O duelo entre Acelino “Popó” Freitas, lenda do boxe, e Wanderlei Silva, ícone histórico do MMA, tinha tudo para ser um marco no entretenimento esportivo brasileiro. A Spaten, marca da Ambev, com alto investimento e uma produção impecável, trouxe novamente os holofotes para um show que unia esporte e espetáculo, mostrando que o público se interessa por grandes eventos quando bem estruturados. Mais do que isso, a Spaten acreditou no projeto justamente pelo espírito que as artes marciais pregam: respeito, disciplina e resiliência.

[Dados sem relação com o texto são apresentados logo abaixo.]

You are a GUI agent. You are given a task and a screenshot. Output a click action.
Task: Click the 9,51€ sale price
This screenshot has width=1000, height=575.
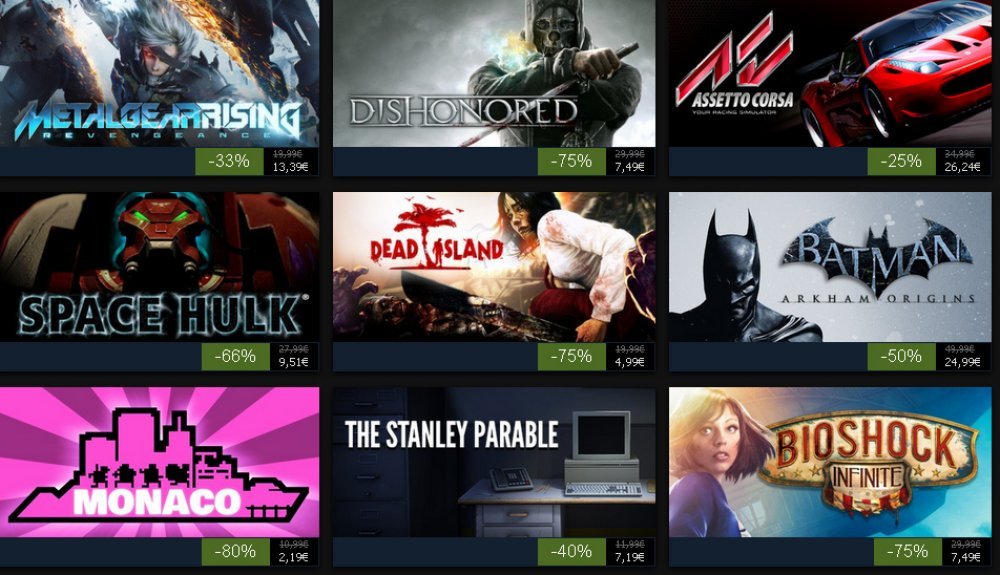point(293,362)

Mas o que deveria ser celebrado como um espetáculo de altíssimo nível acabou ofuscado por cenas lamentáveis. A falta de profissionalismo dos atletas e de suas equipes roubou a atenção e colocou em risco a imagem de um evento que tinha tudo para ser referência.

É fundamental deixar claro que a marca não tem qualquer culpa pelo que ocorreu. Ao contrário, a Spaten cumpriu seu papel com excelência, entregando um show à altura dos grandes palcos internacionais. A frustração fica justamente porque, apesar de toda a confiança e investimento dedicados pela empresa, os protagonistas não corresponderam com a postura esperada. Talvez alguns entendam que a repercussão, pelo tamanho que tomou, possa até ser positiva para a marca. Mas uma marca da grandeza e história da Spaten não precisa estar associada a cenas de violência gratuita para ter visibilidade.

Para o mercado de entretenimento esportivo no Brasil, o recado é duplo. De um lado, ficou evidente que há demanda e paixão por eventos bem organizados e capazes de atrair atenção nacional. De outro, sem disciplina e responsabilidade dos atletas, nenhum investimento, por mais competente e brilhante que seja, consegue sustentar uma imagem positiva a longo prazo.

O show precisa de marcas que acreditem, mas também de protagonistas que respeitem a oportunidade de brilhar. A Spaten, representando a força de uma gigante como a Ambev, mostrou que está disposta a investir e valorizar o espetáculo. Cabe agora aos atletas entenderem que em 2025 profissionalismo é tão importante quanto talento, sobretudo quando o palco é o entretenimento e não apenas o esporte.